Yes, we can join two tables without primary foreign key relation as long as the column values involved in the join can be converted to one type.

ID column in Departments table is not the primary Key and DepartmentId column in Employees table is not the foreign key. But we can still join these tables using ID column from Departments table and DepartmentId column from Employees table, as both the columns involved in the join have same data type i.e int.
Select Employees.Name as EmployeeName, Departments.Name as DepartmentName
from Employees
join Departments on Departments.ID = Employees.DepartmentId

The obious next question is, if primary foreign key relation is not mandatory for 2 tables to be joined then what is the use of these keys?
Primary key enforces uniqueness of values over one or more columns.
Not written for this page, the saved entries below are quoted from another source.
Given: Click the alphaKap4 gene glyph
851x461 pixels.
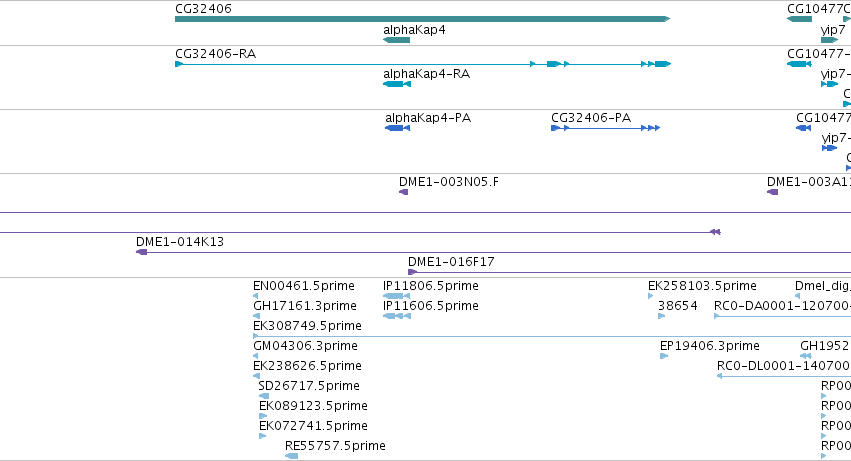Looking at the screenshot, I should 397,40.
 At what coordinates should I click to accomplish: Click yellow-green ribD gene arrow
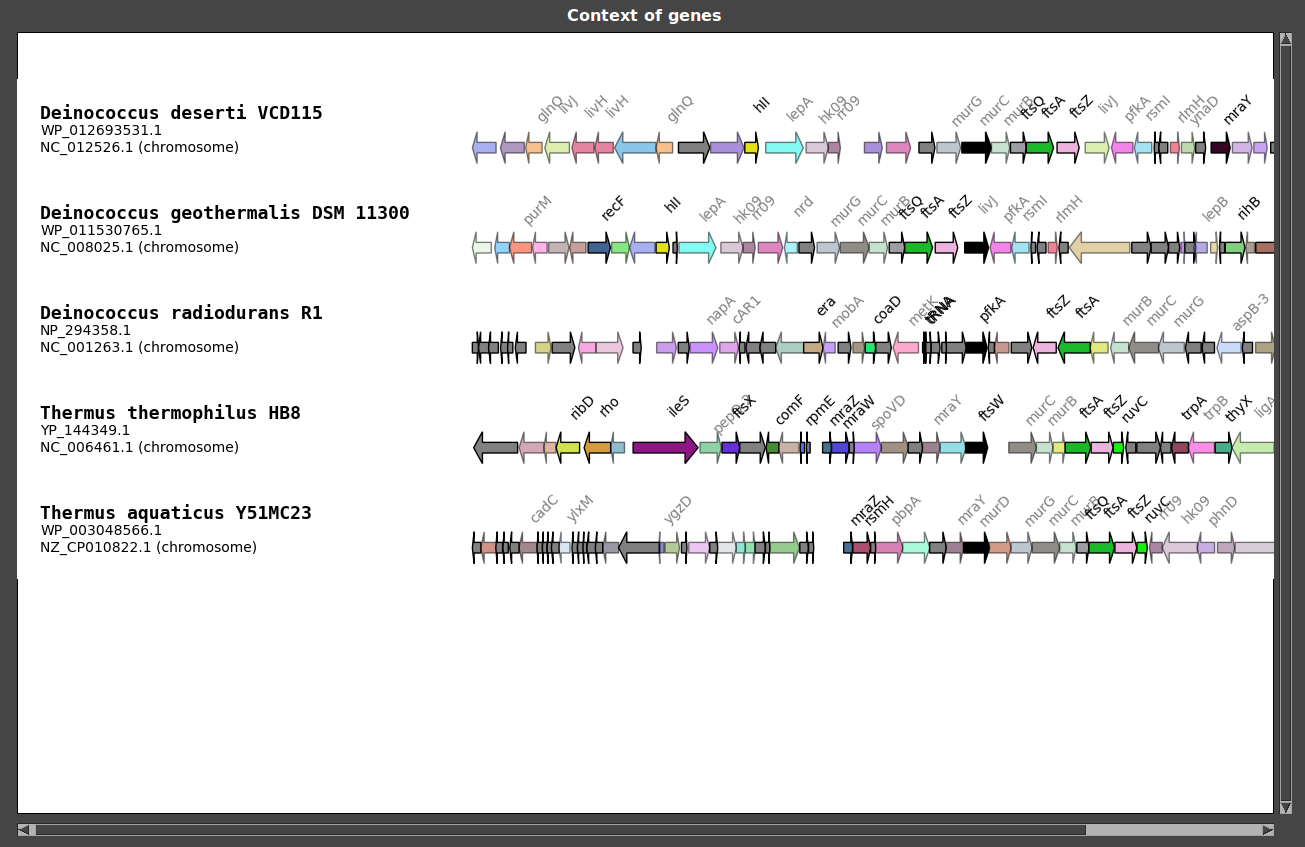tap(568, 448)
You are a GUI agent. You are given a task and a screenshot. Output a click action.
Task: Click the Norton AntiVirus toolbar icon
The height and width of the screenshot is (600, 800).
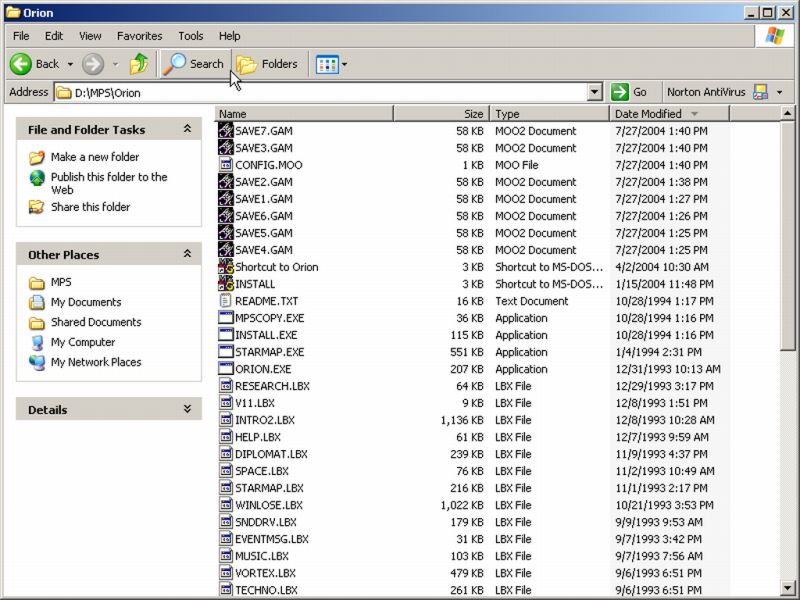(x=760, y=92)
Since ID is not a primary key in Departments table, 2 or more departments may end up having same ID value, which makes it impossible to distinguish between them based on the ID column value.

Foreign key enforces referential integrity. Without foreign key constraint on DepartmentId column in Employees table, it is possible to insert a row into Employees table with a value for DepartmentId column that does not exist in Departments table.

The following insert statement, successfully inserts a new Employee into Employees table whose DepartmentId is 100. But we don’t have a department with ID = 100 in Departments table. This means this employee row is an orphan row, and the referential integrity is lost as result
Insert into Employees values (8, ‘Mary’, ‘Female’, 80000, 100)

If we have had a foreign key constraint on DepartmentId column in Employees table, the following insert statement would have failed with the following error.
Msg 547, Level 16, State 0, Line 1
The INSERT statement conflicted with the FOREIGN KEY constraint. The conflict occurred in database “Sample”, table “dbo.Departments”, column ‘ID’.